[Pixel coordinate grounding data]
# # # # # # #

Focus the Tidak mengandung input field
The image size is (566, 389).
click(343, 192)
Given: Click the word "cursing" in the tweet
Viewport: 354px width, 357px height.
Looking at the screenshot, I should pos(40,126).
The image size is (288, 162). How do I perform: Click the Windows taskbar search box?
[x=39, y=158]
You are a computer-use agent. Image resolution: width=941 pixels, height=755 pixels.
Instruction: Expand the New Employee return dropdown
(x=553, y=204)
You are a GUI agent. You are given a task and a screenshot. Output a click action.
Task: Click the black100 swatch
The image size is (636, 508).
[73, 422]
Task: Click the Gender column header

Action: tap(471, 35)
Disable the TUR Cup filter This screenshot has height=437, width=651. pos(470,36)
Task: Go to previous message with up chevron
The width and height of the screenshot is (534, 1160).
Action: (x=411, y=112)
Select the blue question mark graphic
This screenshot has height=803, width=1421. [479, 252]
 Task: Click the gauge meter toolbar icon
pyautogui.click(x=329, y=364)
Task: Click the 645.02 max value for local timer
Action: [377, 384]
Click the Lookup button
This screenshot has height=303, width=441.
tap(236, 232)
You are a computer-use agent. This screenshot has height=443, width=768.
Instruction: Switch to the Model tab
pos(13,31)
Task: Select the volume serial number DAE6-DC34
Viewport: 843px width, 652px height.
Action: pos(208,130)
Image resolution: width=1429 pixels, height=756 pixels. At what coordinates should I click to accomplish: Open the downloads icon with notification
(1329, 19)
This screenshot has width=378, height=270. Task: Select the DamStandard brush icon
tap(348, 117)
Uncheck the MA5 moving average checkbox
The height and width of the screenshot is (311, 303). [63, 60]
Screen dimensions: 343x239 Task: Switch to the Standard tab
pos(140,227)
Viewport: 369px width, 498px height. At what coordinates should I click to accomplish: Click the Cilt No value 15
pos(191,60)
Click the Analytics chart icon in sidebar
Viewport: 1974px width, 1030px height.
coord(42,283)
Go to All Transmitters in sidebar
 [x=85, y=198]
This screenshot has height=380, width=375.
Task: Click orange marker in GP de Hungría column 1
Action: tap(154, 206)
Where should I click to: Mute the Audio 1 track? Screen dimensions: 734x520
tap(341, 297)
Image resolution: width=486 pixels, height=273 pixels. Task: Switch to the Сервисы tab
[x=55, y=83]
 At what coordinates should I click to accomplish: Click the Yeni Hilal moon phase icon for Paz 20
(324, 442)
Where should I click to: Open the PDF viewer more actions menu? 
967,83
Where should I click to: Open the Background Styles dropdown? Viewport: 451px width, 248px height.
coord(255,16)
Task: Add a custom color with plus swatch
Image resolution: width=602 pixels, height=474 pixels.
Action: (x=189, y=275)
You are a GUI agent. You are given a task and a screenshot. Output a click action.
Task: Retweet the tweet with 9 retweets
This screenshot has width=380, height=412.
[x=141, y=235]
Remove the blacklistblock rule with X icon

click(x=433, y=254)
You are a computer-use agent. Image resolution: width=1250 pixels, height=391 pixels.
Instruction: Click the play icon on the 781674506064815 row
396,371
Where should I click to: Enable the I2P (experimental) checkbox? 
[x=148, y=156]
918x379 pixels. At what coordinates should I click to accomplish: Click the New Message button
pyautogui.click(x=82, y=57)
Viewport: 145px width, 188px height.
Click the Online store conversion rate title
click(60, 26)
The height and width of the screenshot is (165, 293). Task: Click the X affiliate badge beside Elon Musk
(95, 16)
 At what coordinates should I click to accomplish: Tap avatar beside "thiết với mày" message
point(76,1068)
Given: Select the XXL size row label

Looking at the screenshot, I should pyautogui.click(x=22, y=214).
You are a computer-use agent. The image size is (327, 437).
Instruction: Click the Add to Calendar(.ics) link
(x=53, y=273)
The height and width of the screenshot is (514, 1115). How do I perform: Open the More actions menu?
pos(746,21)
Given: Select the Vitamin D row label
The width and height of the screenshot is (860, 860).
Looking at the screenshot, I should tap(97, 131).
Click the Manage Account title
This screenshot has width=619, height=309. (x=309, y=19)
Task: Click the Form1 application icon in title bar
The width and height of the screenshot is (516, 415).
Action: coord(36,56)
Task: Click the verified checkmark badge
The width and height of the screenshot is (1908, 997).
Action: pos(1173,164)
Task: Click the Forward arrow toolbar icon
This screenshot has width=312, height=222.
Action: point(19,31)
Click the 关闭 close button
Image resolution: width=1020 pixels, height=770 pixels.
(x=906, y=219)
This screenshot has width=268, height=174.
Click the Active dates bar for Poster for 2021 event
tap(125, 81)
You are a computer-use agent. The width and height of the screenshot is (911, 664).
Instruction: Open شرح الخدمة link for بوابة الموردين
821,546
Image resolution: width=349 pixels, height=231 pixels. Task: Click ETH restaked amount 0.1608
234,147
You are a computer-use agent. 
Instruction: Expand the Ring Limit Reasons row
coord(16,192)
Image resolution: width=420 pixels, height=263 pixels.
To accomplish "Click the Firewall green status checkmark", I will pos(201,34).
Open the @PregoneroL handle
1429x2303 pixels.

# # # # # # #

**TASK OBJECTIVE:** All the records above need to be restated exactly, line by line.

**EXERCISE OUTPUT:**
Focus the Tidak mengandung input field
The image size is (566, 389).
click(343, 192)
Given: Click the word "cursing" in the tweet
Viewport: 354px width, 357px height.
Looking at the screenshot, I should pos(40,126).
The image size is (288, 162). How do I perform: Click the Windows taskbar search box?
[x=39, y=158]
You are a computer-use agent. Image resolution: width=941 pixels, height=755 pixels.
Instruction: Expand the New Employee return dropdown
(x=553, y=204)
You are a GUI agent. You are given a task and a screenshot. Output a click action.
Task: Click the black100 swatch
The image size is (636, 508).
[73, 422]
Task: Click the Gender column header

Action: tap(471, 35)
Disable the TUR Cup filter This screenshot has height=437, width=651. pos(470,36)
Task: Go to previous message with up chevron
The width and height of the screenshot is (534, 1160).
Action: (x=411, y=112)
Select the blue question mark graphic
This screenshot has height=803, width=1421. [479, 252]
 Task: Click the gauge meter toolbar icon
pyautogui.click(x=329, y=364)
Task: Click the 645.02 max value for local timer
Action: [377, 384]
Click the Lookup button
This screenshot has height=303, width=441.
tap(236, 232)
You are a computer-use agent. This screenshot has height=443, width=768.
Instruction: Switch to the Model tab
pos(13,31)
Task: Select the volume serial number DAE6-DC34
Viewport: 843px width, 652px height.
Action: pos(208,130)
Image resolution: width=1429 pixels, height=756 pixels. At what coordinates should I click to accomplish: Open the downloads icon with notification
(1329, 19)
This screenshot has width=378, height=270. Task: Select the DamStandard brush icon
tap(348, 117)
Uncheck the MA5 moving average checkbox
The height and width of the screenshot is (311, 303). [63, 60]
Screen dimensions: 343x239 Task: Switch to the Standard tab
pos(140,227)
Viewport: 369px width, 498px height. At what coordinates should I click to accomplish: Click the Cilt No value 15
pos(191,60)
Click the Analytics chart icon in sidebar
Viewport: 1974px width, 1030px height.
coord(42,283)
Go to All Transmitters in sidebar
 [x=85, y=198]
This screenshot has height=380, width=375.
Task: Click orange marker in GP de Hungría column 1
Action: tap(154, 206)
Where should I click to: Mute the Audio 1 track? Screen dimensions: 734x520
tap(341, 297)
Image resolution: width=486 pixels, height=273 pixels. Task: Switch to the Сервисы tab
[x=55, y=83]
 At what coordinates should I click to accomplish: Click the Yeni Hilal moon phase icon for Paz 20
(324, 442)
Where should I click to: Open the PDF viewer more actions menu? 
967,83
Where should I click to: Open the Background Styles dropdown? Viewport: 451px width, 248px height.
coord(255,16)
Task: Add a custom color with plus swatch
Image resolution: width=602 pixels, height=474 pixels.
Action: (x=189, y=275)
You are a GUI agent. You are given a task and a screenshot. Output a click action.
Task: Retweet the tweet with 9 retweets
This screenshot has width=380, height=412.
[x=141, y=235]
Remove the blacklistblock rule with X icon

click(x=433, y=254)
You are a computer-use agent. Image resolution: width=1250 pixels, height=391 pixels.
Instruction: Click the play icon on the 781674506064815 row
396,371
Where should I click to: Enable the I2P (experimental) checkbox? 
[x=148, y=156]
918x379 pixels. At what coordinates should I click to accomplish: Click the New Message button
pyautogui.click(x=82, y=57)
Viewport: 145px width, 188px height.
Click the Online store conversion rate title
click(60, 26)
The height and width of the screenshot is (165, 293). Task: Click the X affiliate badge beside Elon Musk
(95, 16)
 At what coordinates should I click to accomplish: Tap avatar beside "thiết với mày" message
point(76,1068)
Given: Select the XXL size row label

Looking at the screenshot, I should pyautogui.click(x=22, y=214).
You are a computer-use agent. The image size is (327, 437).
Instruction: Click the Add to Calendar(.ics) link
(x=53, y=273)
The height and width of the screenshot is (514, 1115). How do I perform: Open the More actions menu?
pos(746,21)
Given: Select the Vitamin D row label
The width and height of the screenshot is (860, 860).
Looking at the screenshot, I should tap(97, 131).
Click the Manage Account title
This screenshot has width=619, height=309. (x=309, y=19)
Task: Click the Form1 application icon in title bar
The width and height of the screenshot is (516, 415).
Action: coord(36,56)
Task: Click the verified checkmark badge
The width and height of the screenshot is (1908, 997).
Action: pos(1173,164)
Task: Click the Forward arrow toolbar icon
This screenshot has width=312, height=222.
Action: point(19,31)
Click the 关闭 close button
Image resolution: width=1020 pixels, height=770 pixels.
(x=906, y=219)
This screenshot has width=268, height=174.
Click the Active dates bar for Poster for 2021 event
tap(125, 81)
You are a computer-use agent. The width and height of the screenshot is (911, 664).
Instruction: Open شرح الخدمة link for بوابة الموردين
821,546
Image resolution: width=349 pixels, height=231 pixels. Task: Click ETH restaked amount 0.1608
234,147
You are a computer-use agent. 
Instruction: Expand the Ring Limit Reasons row
coord(16,192)
Image resolution: width=420 pixels, height=263 pixels.
To accomplish "Click the Firewall green status checkmark", I will pos(201,34).
Open the @PregoneroL handle
1429x2303 pixels.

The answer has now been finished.